Two and half years after it signed a $100 million biobucks deal with Aarvik Therapeutics to work on an undisclosed “novel oncology drug,” ArriVent BioPharma has decided to license the candidate—and confirmed that it’s an antibody-drug conjugate (ADC).
Under the original agreement, signed in December 2021, Aarvik was responsible for discovery and preclinical development of the molecule, with ArriVent set to take over when it reached human trials. While the exact payment Aarvik received upfront was not revealed, the companies said that combined with research funding, option fees and milestone payments, the biotech could be in line for $100 million, on top of royalties.

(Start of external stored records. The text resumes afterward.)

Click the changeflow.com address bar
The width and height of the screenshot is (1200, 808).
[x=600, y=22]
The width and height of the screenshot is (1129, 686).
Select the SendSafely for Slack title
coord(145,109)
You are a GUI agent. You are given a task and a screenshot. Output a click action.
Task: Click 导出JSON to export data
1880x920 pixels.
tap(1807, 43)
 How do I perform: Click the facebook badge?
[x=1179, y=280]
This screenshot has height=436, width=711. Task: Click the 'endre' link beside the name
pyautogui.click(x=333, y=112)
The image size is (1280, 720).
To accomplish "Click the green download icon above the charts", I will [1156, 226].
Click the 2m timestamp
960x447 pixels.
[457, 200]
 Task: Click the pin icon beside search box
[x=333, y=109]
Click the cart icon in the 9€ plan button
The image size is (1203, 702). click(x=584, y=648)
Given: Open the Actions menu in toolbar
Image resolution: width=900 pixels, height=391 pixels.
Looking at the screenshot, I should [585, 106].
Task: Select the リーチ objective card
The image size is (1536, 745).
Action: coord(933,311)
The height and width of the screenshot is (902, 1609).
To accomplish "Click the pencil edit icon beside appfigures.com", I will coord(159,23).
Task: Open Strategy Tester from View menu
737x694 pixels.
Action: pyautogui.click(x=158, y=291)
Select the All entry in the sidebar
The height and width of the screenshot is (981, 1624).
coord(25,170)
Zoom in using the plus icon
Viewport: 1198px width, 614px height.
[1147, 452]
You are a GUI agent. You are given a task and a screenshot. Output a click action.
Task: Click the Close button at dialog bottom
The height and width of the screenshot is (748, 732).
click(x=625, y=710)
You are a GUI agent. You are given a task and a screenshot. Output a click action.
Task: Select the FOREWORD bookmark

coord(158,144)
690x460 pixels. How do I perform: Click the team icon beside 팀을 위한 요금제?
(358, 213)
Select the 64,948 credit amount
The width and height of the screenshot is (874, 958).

The identity of the drug was also not disclosed at the time, with the companies only saying that it would be based on Aarvik’s “unique modular platform that combines multiple target mechanisms.”
ArriVent has now handed over an opt-in fee to license the drug, which is an ADC, Aarvik announced this morning.
“Aarvik has shown that it can combine the most advanced protein engineering technologies with deep ADC drug development expertise to enable next-generation, best-in-class oncology therapies,” Aarvik’s CEO and co-founder Jagath Reddy Junutula, Ph.D., said in the release.
California-based Aarvik’s disruptive antibody engineering platforms are designed to create function-blocking antibodies, ADCs and other modalities.
“Aarvik will continue to pursue previously hard-to-treat indications through the power of its novel multi-targeting platforms,” Junutula added in today’s release.
ArriVent secured a hefty $175 million IPO at the start of the year. The Pennsylvania-based biotech's primary mission is to bring China-developed drugs to Western markets via in-licensing deals, including securing the ex-China rights to Allist Pharmaceuticals' EGFR tyrosine kinase inhibitor furmonertinib in 2021.